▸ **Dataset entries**
»»
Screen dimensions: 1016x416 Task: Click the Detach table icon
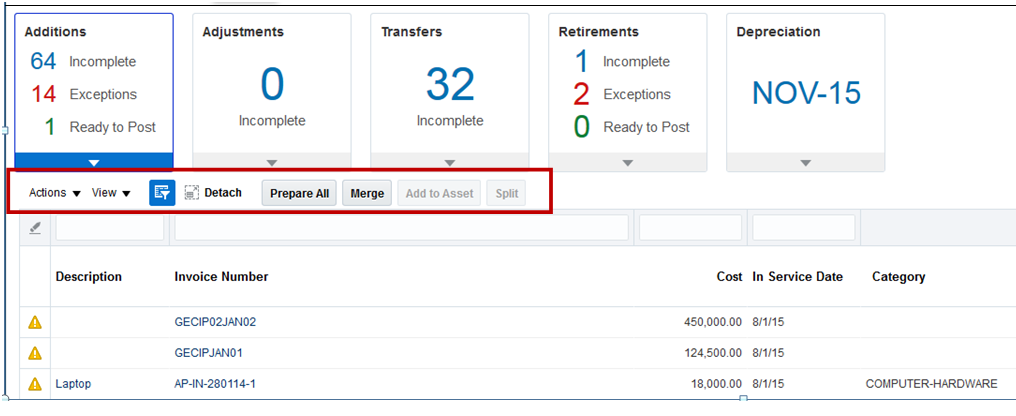point(193,193)
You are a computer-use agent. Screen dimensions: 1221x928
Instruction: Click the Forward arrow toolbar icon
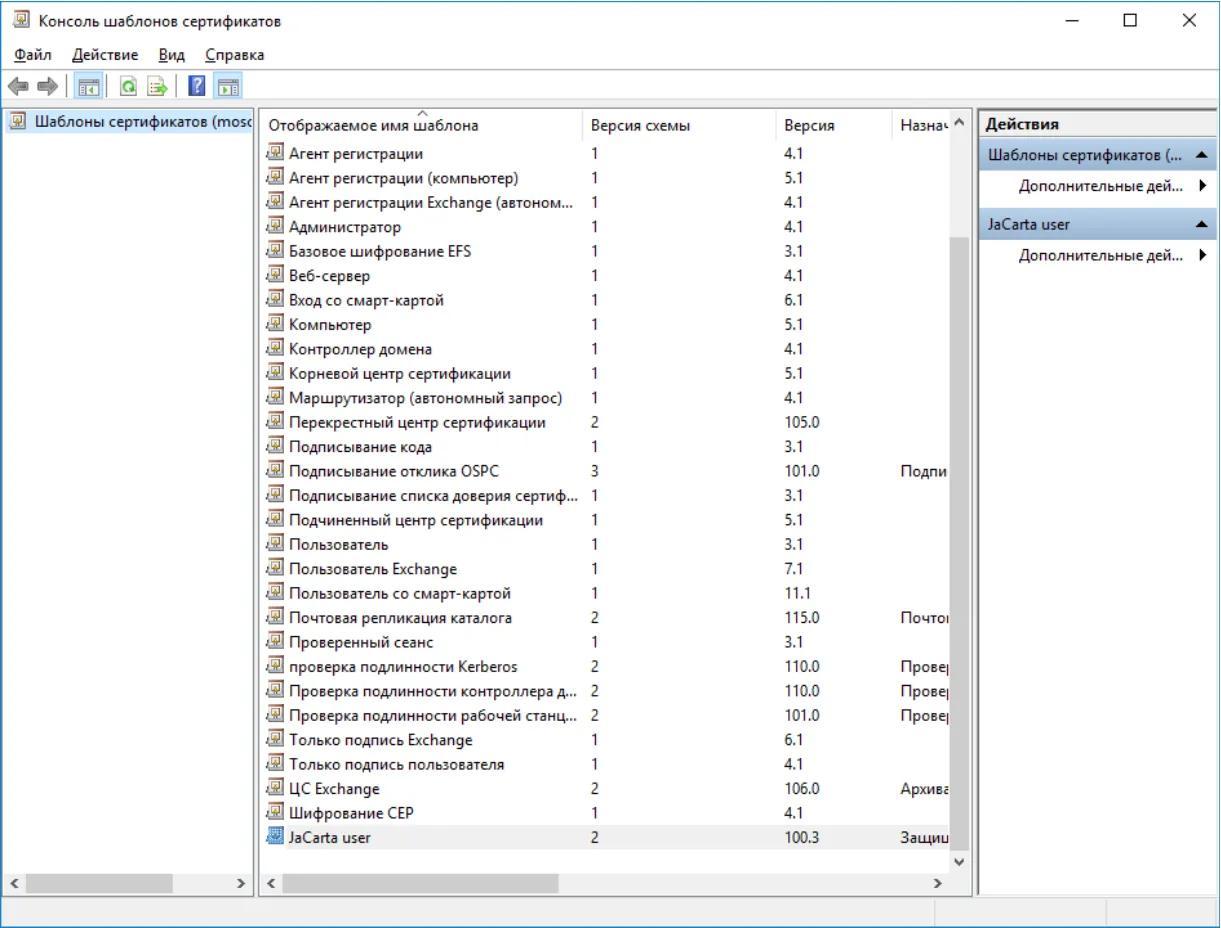[47, 87]
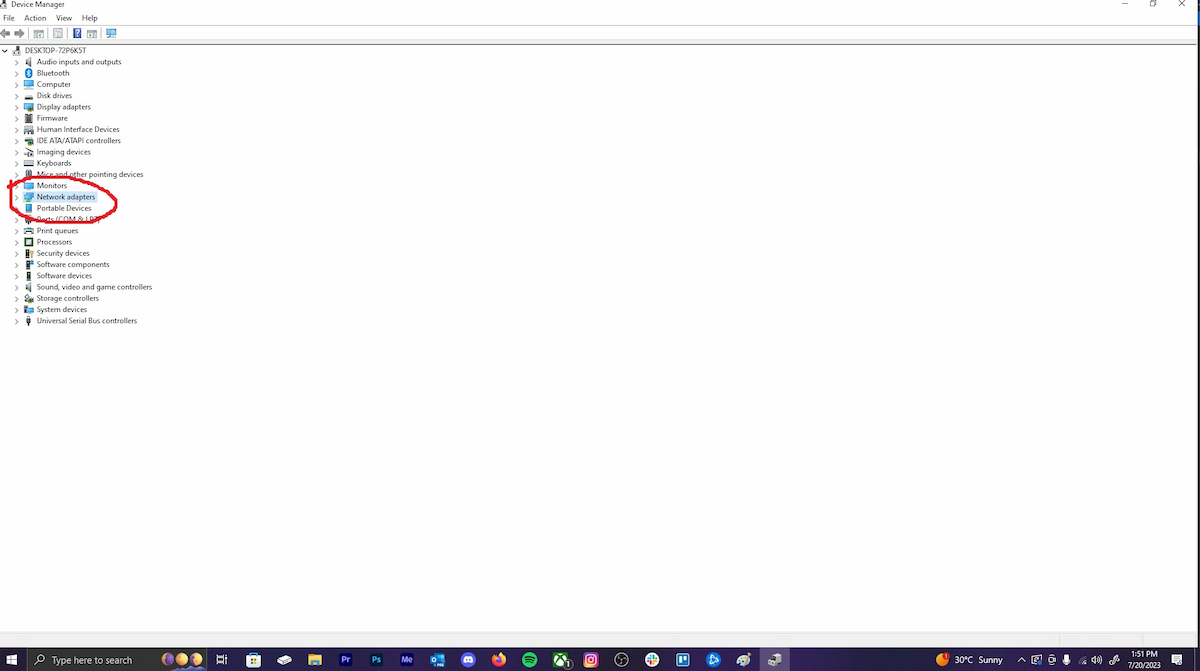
««
▸ **The request**
Reproduce every entry above word for word, leaving the pictures out of your answer.

▸ **Complete response**
Screen dimensions: 1016x416 Task: Click the Detach table icon
point(193,193)
You are a computer-use agent. Screen dimensions: 1221x928
Instruction: Click the Forward arrow toolbar icon
[47, 87]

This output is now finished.